[A run of records]
————
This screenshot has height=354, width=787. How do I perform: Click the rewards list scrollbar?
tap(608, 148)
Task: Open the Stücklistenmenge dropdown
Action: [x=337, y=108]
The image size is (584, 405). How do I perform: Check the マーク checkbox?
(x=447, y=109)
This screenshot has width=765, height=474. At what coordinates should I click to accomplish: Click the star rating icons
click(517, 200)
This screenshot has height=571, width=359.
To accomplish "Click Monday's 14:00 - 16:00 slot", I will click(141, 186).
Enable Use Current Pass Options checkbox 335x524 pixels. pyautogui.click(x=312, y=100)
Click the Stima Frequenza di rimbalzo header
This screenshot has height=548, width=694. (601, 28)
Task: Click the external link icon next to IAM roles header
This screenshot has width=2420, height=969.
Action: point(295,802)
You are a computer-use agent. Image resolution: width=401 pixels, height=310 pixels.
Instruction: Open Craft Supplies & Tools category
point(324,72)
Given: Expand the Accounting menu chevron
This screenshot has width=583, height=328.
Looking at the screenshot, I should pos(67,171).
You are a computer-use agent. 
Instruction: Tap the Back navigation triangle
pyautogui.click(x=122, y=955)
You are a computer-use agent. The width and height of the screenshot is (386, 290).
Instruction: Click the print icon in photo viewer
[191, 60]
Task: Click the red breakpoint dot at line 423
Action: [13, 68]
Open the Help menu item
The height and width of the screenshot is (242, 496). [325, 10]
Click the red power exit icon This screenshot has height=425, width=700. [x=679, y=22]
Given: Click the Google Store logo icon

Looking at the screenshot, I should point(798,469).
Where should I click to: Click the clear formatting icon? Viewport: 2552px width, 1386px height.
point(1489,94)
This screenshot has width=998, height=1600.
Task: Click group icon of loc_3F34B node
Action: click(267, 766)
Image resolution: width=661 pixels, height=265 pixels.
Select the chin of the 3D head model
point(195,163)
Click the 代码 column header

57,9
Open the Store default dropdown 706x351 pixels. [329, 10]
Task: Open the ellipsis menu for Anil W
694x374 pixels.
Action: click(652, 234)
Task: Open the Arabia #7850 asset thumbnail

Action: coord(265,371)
————
Please lay out the lines of the records as a JSON list of strings, one string per line and blank lines left out, starting at the line that contains "Open the Help menu item" and ending with the last line of the records, both included.

- _Worked solution_
[
  "Open the Help menu item",
  "The height and width of the screenshot is (242, 496). [325, 10]",
  "Click the red power exit icon This screenshot has height=425, width=700. [x=679, y=22]",
  "Given: Click the Google Store logo icon",
  "Looking at the screenshot, I should point(798,469).",
  "Where should I click to: Click the clear formatting icon? Viewport: 2552px width, 1386px height.",
  "point(1489,94)",
  "This screenshot has width=998, height=1600.",
  "Task: Click group icon of loc_3F34B node",
  "Action: click(267, 766)",
  "Image resolution: width=661 pixels, height=265 pixels.",
  "Select the chin of the 3D head model",
  "point(195,163)",
  "Click the 代码 column header",
  "57,9",
  "Open the Store default dropdown 706x351 pixels. [329, 10]",
  "Task: Open the ellipsis menu for Anil W",
  "694x374 pixels.",
  "Action: click(652, 234)",
  "Task: Open the Arabia #7850 asset thumbnail",
  "Action: coord(265,371)"
]